◆ **Description of the task**
Set down every record once more, exactly as given.

◆ **Data records**
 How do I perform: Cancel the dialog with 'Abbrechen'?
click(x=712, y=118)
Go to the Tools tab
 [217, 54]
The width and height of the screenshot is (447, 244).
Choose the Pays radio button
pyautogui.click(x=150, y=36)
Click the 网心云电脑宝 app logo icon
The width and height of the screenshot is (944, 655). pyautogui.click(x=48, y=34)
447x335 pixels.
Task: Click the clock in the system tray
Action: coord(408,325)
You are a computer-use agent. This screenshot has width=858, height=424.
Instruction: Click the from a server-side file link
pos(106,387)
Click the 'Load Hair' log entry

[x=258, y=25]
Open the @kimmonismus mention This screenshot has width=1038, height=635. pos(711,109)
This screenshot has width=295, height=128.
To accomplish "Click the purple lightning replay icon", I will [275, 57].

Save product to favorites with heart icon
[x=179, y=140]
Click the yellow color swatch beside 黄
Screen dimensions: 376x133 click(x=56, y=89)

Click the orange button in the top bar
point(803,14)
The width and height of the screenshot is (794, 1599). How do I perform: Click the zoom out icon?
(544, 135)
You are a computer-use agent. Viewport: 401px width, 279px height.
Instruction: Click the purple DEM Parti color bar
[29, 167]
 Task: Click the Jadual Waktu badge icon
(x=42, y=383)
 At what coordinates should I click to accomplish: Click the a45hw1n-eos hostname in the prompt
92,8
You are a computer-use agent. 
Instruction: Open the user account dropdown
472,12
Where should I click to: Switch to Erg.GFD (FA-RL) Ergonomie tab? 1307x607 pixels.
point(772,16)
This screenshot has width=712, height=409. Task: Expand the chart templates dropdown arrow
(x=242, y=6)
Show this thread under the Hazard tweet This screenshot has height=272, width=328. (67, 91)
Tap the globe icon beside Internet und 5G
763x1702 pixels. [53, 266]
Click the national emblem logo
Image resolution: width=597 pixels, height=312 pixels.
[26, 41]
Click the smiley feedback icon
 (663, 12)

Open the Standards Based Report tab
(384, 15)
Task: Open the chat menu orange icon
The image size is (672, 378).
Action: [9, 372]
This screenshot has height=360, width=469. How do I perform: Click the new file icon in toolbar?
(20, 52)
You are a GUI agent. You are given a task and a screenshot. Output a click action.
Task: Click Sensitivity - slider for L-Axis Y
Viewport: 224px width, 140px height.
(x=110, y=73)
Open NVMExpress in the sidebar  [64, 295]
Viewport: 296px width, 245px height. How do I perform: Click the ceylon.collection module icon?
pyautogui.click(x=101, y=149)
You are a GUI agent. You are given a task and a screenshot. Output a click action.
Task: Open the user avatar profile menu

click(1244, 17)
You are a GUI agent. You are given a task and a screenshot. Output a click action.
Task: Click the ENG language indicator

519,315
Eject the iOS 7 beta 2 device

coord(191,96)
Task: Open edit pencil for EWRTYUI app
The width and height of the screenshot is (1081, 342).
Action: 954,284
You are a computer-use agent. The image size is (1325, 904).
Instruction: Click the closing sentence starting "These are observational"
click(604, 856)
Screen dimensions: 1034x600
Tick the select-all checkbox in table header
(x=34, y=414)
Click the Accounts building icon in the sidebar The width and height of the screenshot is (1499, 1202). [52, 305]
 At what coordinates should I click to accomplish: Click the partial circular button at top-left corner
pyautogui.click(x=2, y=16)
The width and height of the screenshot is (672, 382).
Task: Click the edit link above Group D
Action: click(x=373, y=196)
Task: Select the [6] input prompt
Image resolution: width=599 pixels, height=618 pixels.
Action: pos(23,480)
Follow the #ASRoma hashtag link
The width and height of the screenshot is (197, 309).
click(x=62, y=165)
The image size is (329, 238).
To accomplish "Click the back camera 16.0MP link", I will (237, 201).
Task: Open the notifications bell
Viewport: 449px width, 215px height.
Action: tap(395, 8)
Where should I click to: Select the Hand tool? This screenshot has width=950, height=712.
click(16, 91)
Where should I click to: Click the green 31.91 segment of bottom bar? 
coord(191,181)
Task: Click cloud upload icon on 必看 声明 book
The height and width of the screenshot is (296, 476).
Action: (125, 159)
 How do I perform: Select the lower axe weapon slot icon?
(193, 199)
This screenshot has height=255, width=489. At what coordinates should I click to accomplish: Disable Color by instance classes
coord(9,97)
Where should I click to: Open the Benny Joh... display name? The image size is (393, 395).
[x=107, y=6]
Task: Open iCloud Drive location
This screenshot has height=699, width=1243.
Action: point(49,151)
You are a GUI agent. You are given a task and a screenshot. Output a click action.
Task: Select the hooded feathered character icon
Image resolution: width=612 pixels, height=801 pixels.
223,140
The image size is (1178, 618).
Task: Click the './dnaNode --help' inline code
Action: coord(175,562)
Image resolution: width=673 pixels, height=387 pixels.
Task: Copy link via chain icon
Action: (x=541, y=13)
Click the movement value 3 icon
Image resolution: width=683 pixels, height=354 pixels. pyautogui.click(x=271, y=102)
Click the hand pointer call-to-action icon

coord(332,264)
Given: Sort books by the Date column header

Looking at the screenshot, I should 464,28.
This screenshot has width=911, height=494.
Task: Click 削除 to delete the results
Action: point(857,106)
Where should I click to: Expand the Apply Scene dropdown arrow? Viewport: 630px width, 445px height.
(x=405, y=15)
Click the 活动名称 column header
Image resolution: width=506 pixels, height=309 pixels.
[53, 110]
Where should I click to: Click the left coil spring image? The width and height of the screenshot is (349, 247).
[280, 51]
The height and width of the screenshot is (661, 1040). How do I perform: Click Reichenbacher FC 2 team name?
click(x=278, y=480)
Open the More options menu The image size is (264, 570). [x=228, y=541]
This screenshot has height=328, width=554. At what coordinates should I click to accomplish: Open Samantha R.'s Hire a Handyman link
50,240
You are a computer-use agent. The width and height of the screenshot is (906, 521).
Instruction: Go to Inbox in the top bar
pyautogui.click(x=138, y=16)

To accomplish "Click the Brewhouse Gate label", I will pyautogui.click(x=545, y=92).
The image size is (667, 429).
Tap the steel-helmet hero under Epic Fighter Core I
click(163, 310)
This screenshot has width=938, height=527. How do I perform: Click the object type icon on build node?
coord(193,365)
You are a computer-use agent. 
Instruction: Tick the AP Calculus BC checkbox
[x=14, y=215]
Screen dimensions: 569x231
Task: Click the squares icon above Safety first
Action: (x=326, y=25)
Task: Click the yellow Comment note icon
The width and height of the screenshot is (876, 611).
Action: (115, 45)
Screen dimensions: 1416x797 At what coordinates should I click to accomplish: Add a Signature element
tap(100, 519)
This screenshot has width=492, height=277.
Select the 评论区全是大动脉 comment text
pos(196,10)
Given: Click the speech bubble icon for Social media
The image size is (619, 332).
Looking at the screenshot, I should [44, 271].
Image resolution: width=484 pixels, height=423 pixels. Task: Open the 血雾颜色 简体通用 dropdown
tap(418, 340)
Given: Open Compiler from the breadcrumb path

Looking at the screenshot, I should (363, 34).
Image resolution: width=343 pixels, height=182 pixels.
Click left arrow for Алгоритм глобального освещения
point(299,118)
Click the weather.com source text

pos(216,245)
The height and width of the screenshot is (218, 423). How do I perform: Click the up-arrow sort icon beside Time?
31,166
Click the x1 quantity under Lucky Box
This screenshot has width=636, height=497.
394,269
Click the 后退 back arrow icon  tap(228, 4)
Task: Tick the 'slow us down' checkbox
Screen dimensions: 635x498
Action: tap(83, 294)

◆ **Task answer**
 How do I perform: Cancel the dialog with 'Abbrechen'?
click(x=712, y=118)
Go to the Tools tab
 [217, 54]
The width and height of the screenshot is (447, 244).
Choose the Pays radio button
pyautogui.click(x=150, y=36)
Click the 网心云电脑宝 app logo icon
The width and height of the screenshot is (944, 655). pyautogui.click(x=48, y=34)
447x335 pixels.
Task: Click the clock in the system tray
Action: coord(408,325)
You are a computer-use agent. This screenshot has width=858, height=424.
Instruction: Click the from a server-side file link
pos(106,387)
Click the 'Load Hair' log entry

[x=258, y=25]
Open the @kimmonismus mention This screenshot has width=1038, height=635. pos(711,109)
This screenshot has width=295, height=128.
To accomplish "Click the purple lightning replay icon", I will [275, 57].

Save product to favorites with heart icon
[x=179, y=140]
Click the yellow color swatch beside 黄
Screen dimensions: 376x133 click(x=56, y=89)

Click the orange button in the top bar
point(803,14)
The width and height of the screenshot is (794, 1599). How do I perform: Click the zoom out icon?
(544, 135)
You are a computer-use agent. Viewport: 401px width, 279px height.
Instruction: Click the purple DEM Parti color bar
[29, 167]
 Task: Click the Jadual Waktu badge icon
(x=42, y=383)
 At what coordinates should I click to accomplish: Click the a45hw1n-eos hostname in the prompt
92,8
You are a computer-use agent. 
Instruction: Open the user account dropdown
472,12
Where should I click to: Switch to Erg.GFD (FA-RL) Ergonomie tab? 1307x607 pixels.
point(772,16)
This screenshot has width=712, height=409. Task: Expand the chart templates dropdown arrow
(x=242, y=6)
Show this thread under the Hazard tweet This screenshot has height=272, width=328. (67, 91)
Tap the globe icon beside Internet und 5G
763x1702 pixels. [53, 266]
Click the national emblem logo
Image resolution: width=597 pixels, height=312 pixels.
[26, 41]
Click the smiley feedback icon
 (663, 12)

Open the Standards Based Report tab
(384, 15)
Task: Open the chat menu orange icon
The image size is (672, 378).
Action: [9, 372]
This screenshot has height=360, width=469. How do I perform: Click the new file icon in toolbar?
(20, 52)
You are a GUI agent. You are given a task and a screenshot. Output a click action.
Task: Click Sensitivity - slider for L-Axis Y
Viewport: 224px width, 140px height.
(x=110, y=73)
Open NVMExpress in the sidebar  [64, 295]
Viewport: 296px width, 245px height. How do I perform: Click the ceylon.collection module icon?
pyautogui.click(x=101, y=149)
You are a GUI agent. You are given a task and a screenshot. Output a click action.
Task: Open the user avatar profile menu

click(1244, 17)
You are a GUI agent. You are given a task and a screenshot. Output a click action.
Task: Click the ENG language indicator

519,315
Eject the iOS 7 beta 2 device

coord(191,96)
Task: Open edit pencil for EWRTYUI app
The width and height of the screenshot is (1081, 342).
Action: 954,284
You are a computer-use agent. The image size is (1325, 904).
Instruction: Click the closing sentence starting "These are observational"
click(604, 856)
Screen dimensions: 1034x600
Tick the select-all checkbox in table header
(x=34, y=414)
Click the Accounts building icon in the sidebar The width and height of the screenshot is (1499, 1202). [52, 305]
 At what coordinates should I click to accomplish: Click the partial circular button at top-left corner
pyautogui.click(x=2, y=16)
The width and height of the screenshot is (672, 382).
Task: Click the edit link above Group D
Action: click(x=373, y=196)
Task: Select the [6] input prompt
Image resolution: width=599 pixels, height=618 pixels.
Action: pos(23,480)
Follow the #ASRoma hashtag link
The width and height of the screenshot is (197, 309).
click(x=62, y=165)
The image size is (329, 238).
To accomplish "Click the back camera 16.0MP link", I will (237, 201).
Task: Open the notifications bell
Viewport: 449px width, 215px height.
Action: tap(395, 8)
Where should I click to: Select the Hand tool? This screenshot has width=950, height=712.
click(16, 91)
Where should I click to: Click the green 31.91 segment of bottom bar? 
coord(191,181)
Task: Click cloud upload icon on 必看 声明 book
The height and width of the screenshot is (296, 476).
Action: (125, 159)
 How do I perform: Select the lower axe weapon slot icon?
(193, 199)
This screenshot has height=255, width=489. At what coordinates should I click to accomplish: Disable Color by instance classes
coord(9,97)
Where should I click to: Open the Benny Joh... display name? The image size is (393, 395).
[x=107, y=6]
Task: Open iCloud Drive location
This screenshot has height=699, width=1243.
Action: point(49,151)
You are a GUI agent. You are given a task and a screenshot. Output a click action.
Task: Select the hooded feathered character icon
Image resolution: width=612 pixels, height=801 pixels.
223,140
The image size is (1178, 618).
Task: Click the './dnaNode --help' inline code
Action: coord(175,562)
Image resolution: width=673 pixels, height=387 pixels.
Task: Copy link via chain icon
Action: (x=541, y=13)
Click the movement value 3 icon
Image resolution: width=683 pixels, height=354 pixels. pyautogui.click(x=271, y=102)
Click the hand pointer call-to-action icon

coord(332,264)
Given: Sort books by the Date column header

Looking at the screenshot, I should 464,28.
This screenshot has width=911, height=494.
Task: Click 削除 to delete the results
Action: point(857,106)
Where should I click to: Expand the Apply Scene dropdown arrow? Viewport: 630px width, 445px height.
(x=405, y=15)
Click the 活动名称 column header
Image resolution: width=506 pixels, height=309 pixels.
[53, 110]
Where should I click to: Click the left coil spring image? The width and height of the screenshot is (349, 247).
[280, 51]
The height and width of the screenshot is (661, 1040). How do I perform: Click Reichenbacher FC 2 team name?
click(x=278, y=480)
Open the More options menu The image size is (264, 570). [x=228, y=541]
This screenshot has height=328, width=554. At what coordinates should I click to accomplish: Open Samantha R.'s Hire a Handyman link
50,240
You are a computer-use agent. The width and height of the screenshot is (906, 521).
Instruction: Go to Inbox in the top bar
pyautogui.click(x=138, y=16)

To accomplish "Click the Brewhouse Gate label", I will pyautogui.click(x=545, y=92).
The image size is (667, 429).
Tap the steel-helmet hero under Epic Fighter Core I
click(163, 310)
This screenshot has width=938, height=527. How do I perform: Click the object type icon on build node?
coord(193,365)
You are a computer-use agent. 
Instruction: Tick the AP Calculus BC checkbox
[x=14, y=215]
Screen dimensions: 569x231
Task: Click the squares icon above Safety first
Action: (x=326, y=25)
Task: Click the yellow Comment note icon
The width and height of the screenshot is (876, 611).
Action: (115, 45)
Screen dimensions: 1416x797 At what coordinates should I click to accomplish: Add a Signature element
tap(100, 519)
This screenshot has width=492, height=277.
Select the 评论区全是大动脉 comment text
pos(196,10)
Given: Click the speech bubble icon for Social media
The image size is (619, 332).
Looking at the screenshot, I should [44, 271].
Image resolution: width=484 pixels, height=423 pixels. Task: Open the 血雾颜色 简体通用 dropdown
tap(418, 340)
Given: Open Compiler from the breadcrumb path

Looking at the screenshot, I should (363, 34).
Image resolution: width=343 pixels, height=182 pixels.
Click left arrow for Алгоритм глобального освещения
point(299,118)
Click the weather.com source text

pos(216,245)
The height and width of the screenshot is (218, 423). How do I perform: Click the up-arrow sort icon beside Time?
31,166
Click the x1 quantity under Lucky Box
This screenshot has width=636, height=497.
394,269
Click the 后退 back arrow icon  tap(228, 4)
Task: Tick the 'slow us down' checkbox
Screen dimensions: 635x498
Action: tap(83, 294)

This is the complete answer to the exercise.